次にフーコーはカントが彼のいう「未成年状態」の実例を挙げている所に触れています。カントはこんな風に書いていました。
わたしは、自分の理性を働かせる代わりに書物に頼り、良心を働かせる代わりに牧師に頼り、自分で食事を節制する代わりに医者に食餌療法を処方してもらう。(中山元訳。前掲書)
このカントの言葉を引いた後に、フーコーは「ついでに言えば」として次のように述べています。
テクストは明示的にはそう言っていないにせよ、三大批判の領域をこの三例に容易に見て取ることができる(石田英敬訳。前掲書)
こういう指摘にはハッとさせられます。カントが事例を挙げていても、ただ事例の並列としてさらっと読み過ごしていますから、ハハァと感心してしまう。でもほんまにカントさんはそこまで考えてこの三つを例に挙げたんかいな、と思わないでもないけど(笑)。哲学者というのはこういう人なんでしょうね。何気なく具体例をあげているようにみえても、それぞれちゃんと自分の体系の中で区分されるカテゴリーを意識して、それぞれに対応する事例を挙げているというわけです。その体系についてここでは全然ご本人は触れていないけれど、そういう構造を背後に背負った書き方をしている、と。それをちゃんと読み取るほうもすごいけど(笑)。
この括弧書きは、ちょっと言っておくと、くらいで書かれてこれ以上ここでは詳しく触れられていませんが、後の方で、この論文と三批判の関係にきちんと触れ、その関係を強調すべきだと考えている、と述べたところがあります。カントのこの小論文の重要性を知る上で、さらにカントの「批判」の位置づけについてのフーコーの考えをうかがう上で、とても大事な指摘だから引用しておきましょう。
この論文は、啓蒙を、人類が、いかなる権威にも服従することなく、自分自身の理性を使用しようとする時(モーメント)であると描いている。ところが、まさしくこの時こそ、<批判>が必要な時なのである。なぜなら、<批判>とは、ひとが認識しうるもの、なすべきこと、希望しうることを決定するために、理性の使用が正当でありうる諸条件を定義することを役割とするものだからだ。錯覚とともに、教条主義と他律性とを生み出すのは理性の非正当的な使用なのだ。それに対し、理性の正当的な使用がその原理において明確に定義されたとき、理性の自律性は確保される。
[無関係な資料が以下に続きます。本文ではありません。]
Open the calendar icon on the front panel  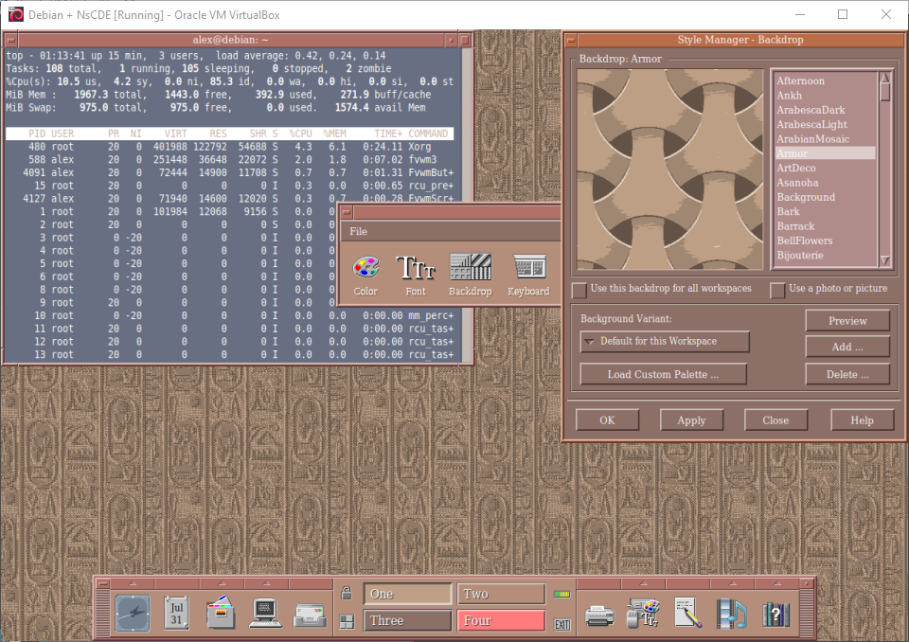(176, 613)
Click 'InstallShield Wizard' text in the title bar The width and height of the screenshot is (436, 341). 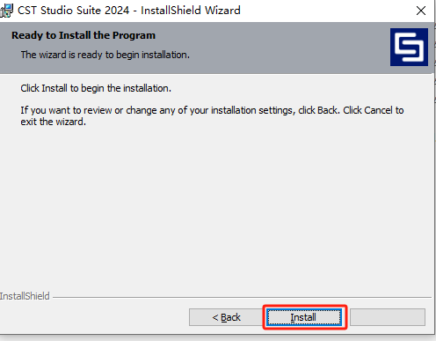click(x=191, y=11)
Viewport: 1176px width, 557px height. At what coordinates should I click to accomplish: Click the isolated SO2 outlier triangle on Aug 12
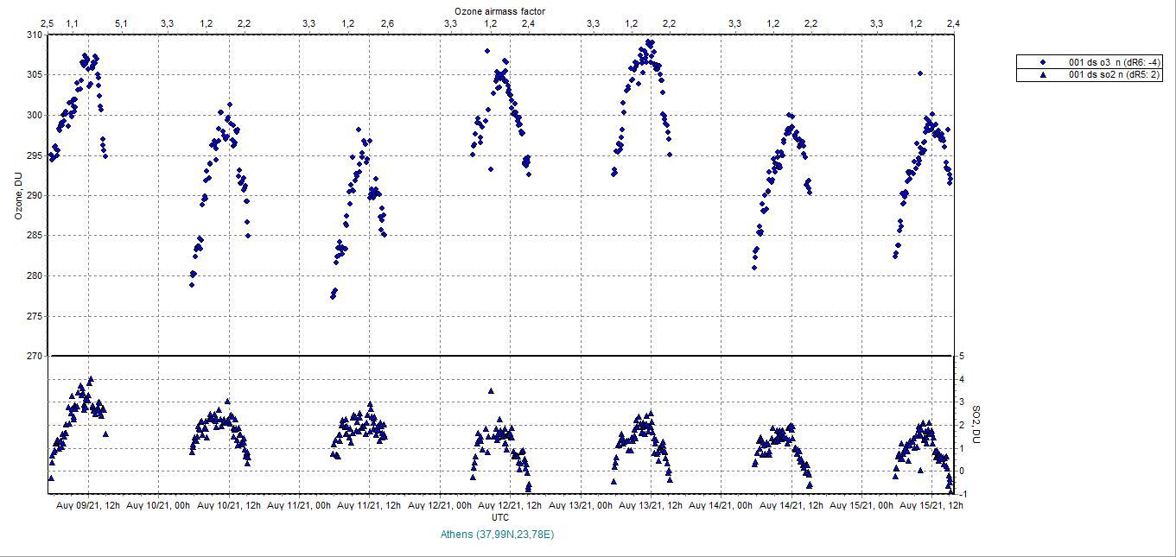coord(491,391)
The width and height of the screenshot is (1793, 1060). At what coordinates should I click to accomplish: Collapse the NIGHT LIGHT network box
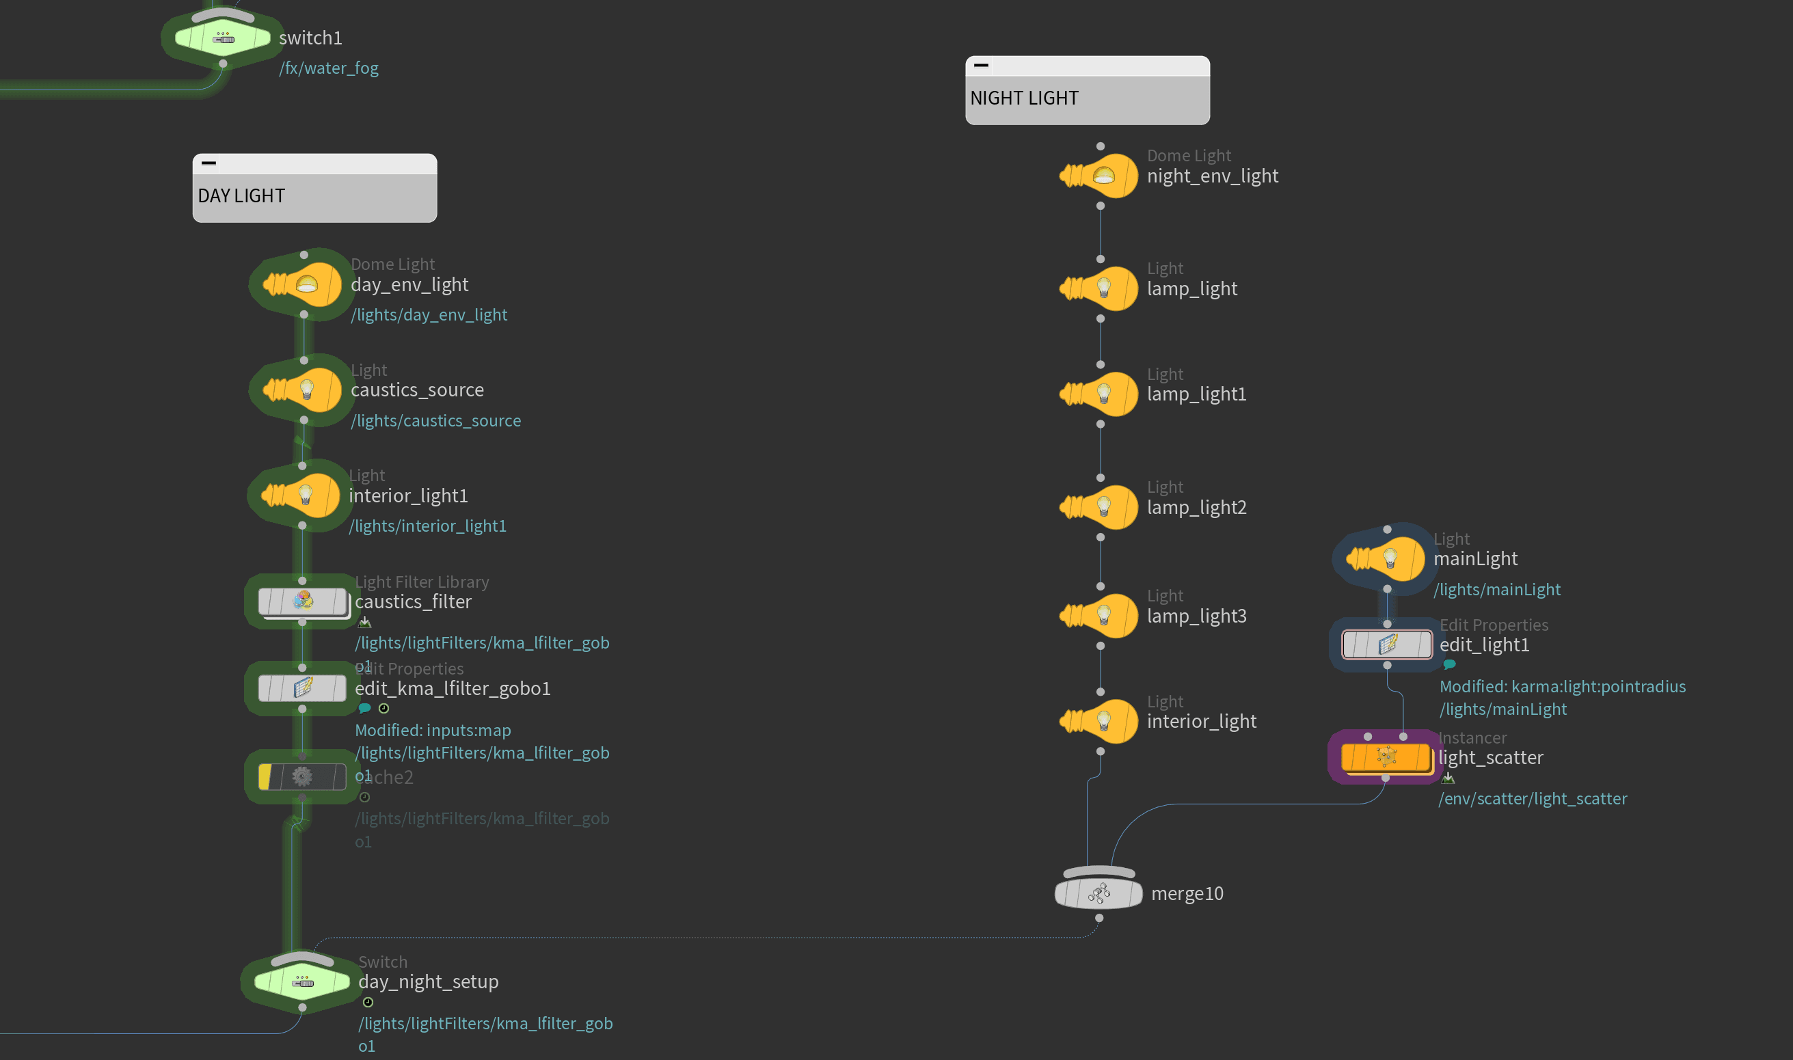click(x=982, y=65)
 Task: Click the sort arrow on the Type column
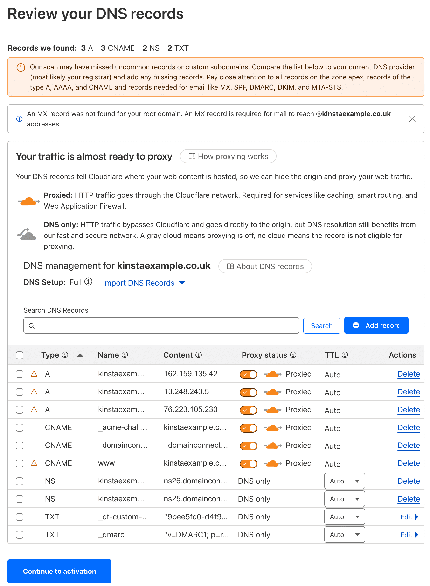80,355
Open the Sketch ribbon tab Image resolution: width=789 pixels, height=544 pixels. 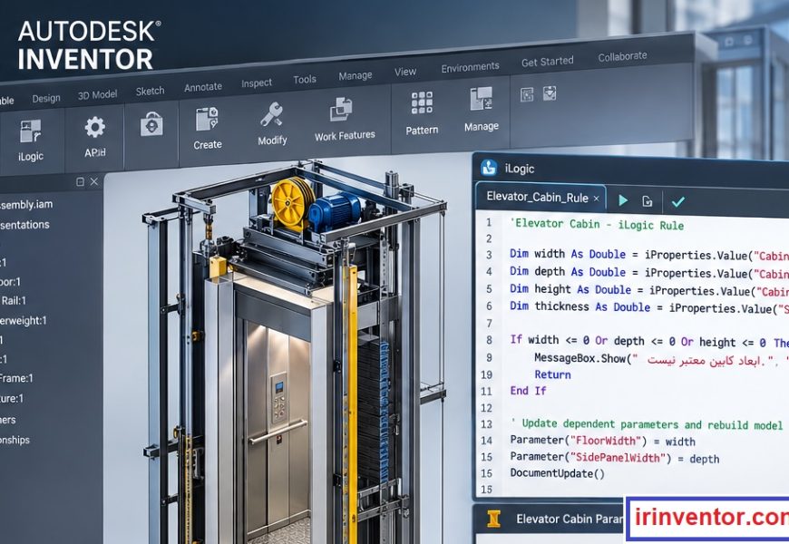[x=150, y=91]
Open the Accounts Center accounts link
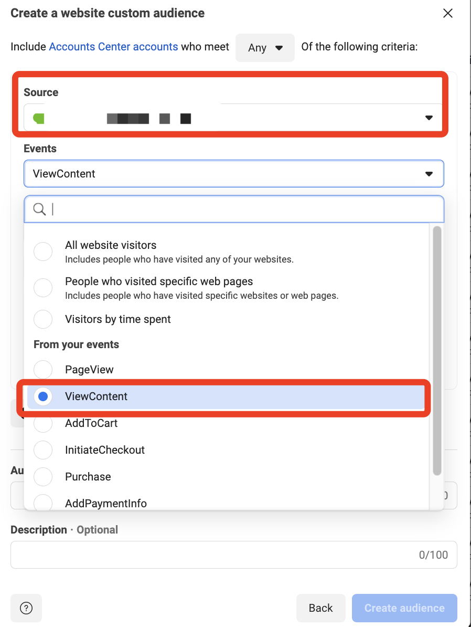The height and width of the screenshot is (627, 471). (x=113, y=47)
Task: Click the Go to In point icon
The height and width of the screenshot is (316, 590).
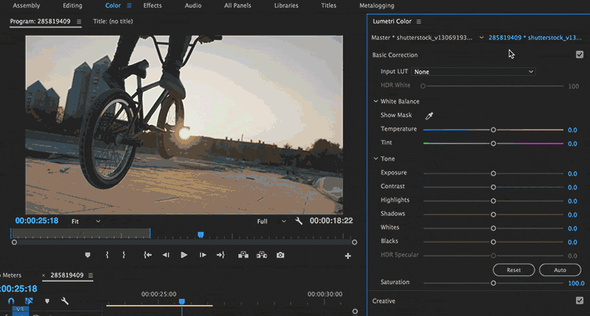Action: pyautogui.click(x=147, y=255)
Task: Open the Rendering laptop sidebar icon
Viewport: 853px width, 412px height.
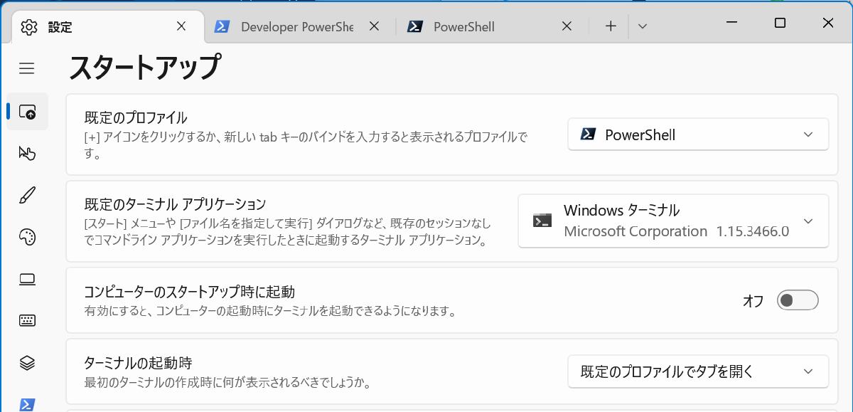Action: pyautogui.click(x=27, y=279)
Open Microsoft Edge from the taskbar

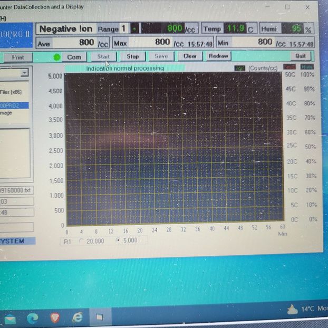pyautogui.click(x=33, y=317)
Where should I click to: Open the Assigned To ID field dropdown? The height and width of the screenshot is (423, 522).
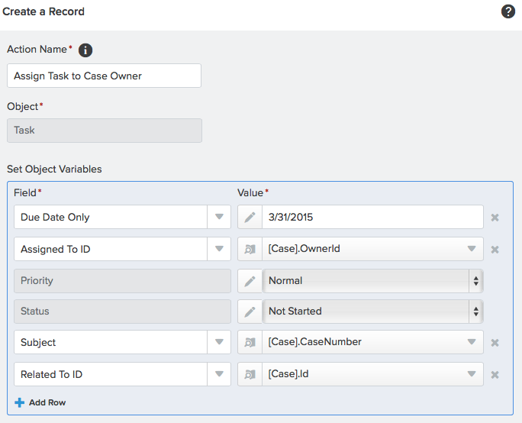(219, 249)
<批判>とは、言うならば、啓蒙において成人となった<理性>の航海日誌のようなものだ。
フーコーはカントからこのような意味での<批判>を継承していったのでしょう。
いずれにせよ、啓蒙は、<意志>、<権威>及び<理性の使用>の間にそれまでに存在していた関係の変化だと、定義されるのである。
カントの定義は先に引いた通りで、このフーコーのような言葉で「定義」してはいなかったと思うけど、カントのいう、書物や牧師や医者に判断を委ねてしまうのではなくて、自分で理性を働かせる、ということは、結局、意志、権威、理性の使用という3項のあいだにあった従来の関係を変えてしまうことになるんだ、ということでしょうね。
次にフーコーが指摘しているのは、カントがいう(未成年状態からの)「脱出」は、両義的な意味合いで提示されている、というようなことです。
カントはそれを、一つの事実として、起こりつつあるプロセスとして性格づけている。だが同時に、彼はそれを一つの使命、義務として提示してもいるのである。
あとのほうの意味合いで考えれば、人間自身が自分の未成年状態に責任がある、ということになりますから、カントはその点に注意を促している、と。だからこの「啓蒙」が「知る勇気を持て、知る大胆さを持て」という、他者に対すると同時に人々が自身に課す標語を持っていると言っているのだ、とフーコーは述べています。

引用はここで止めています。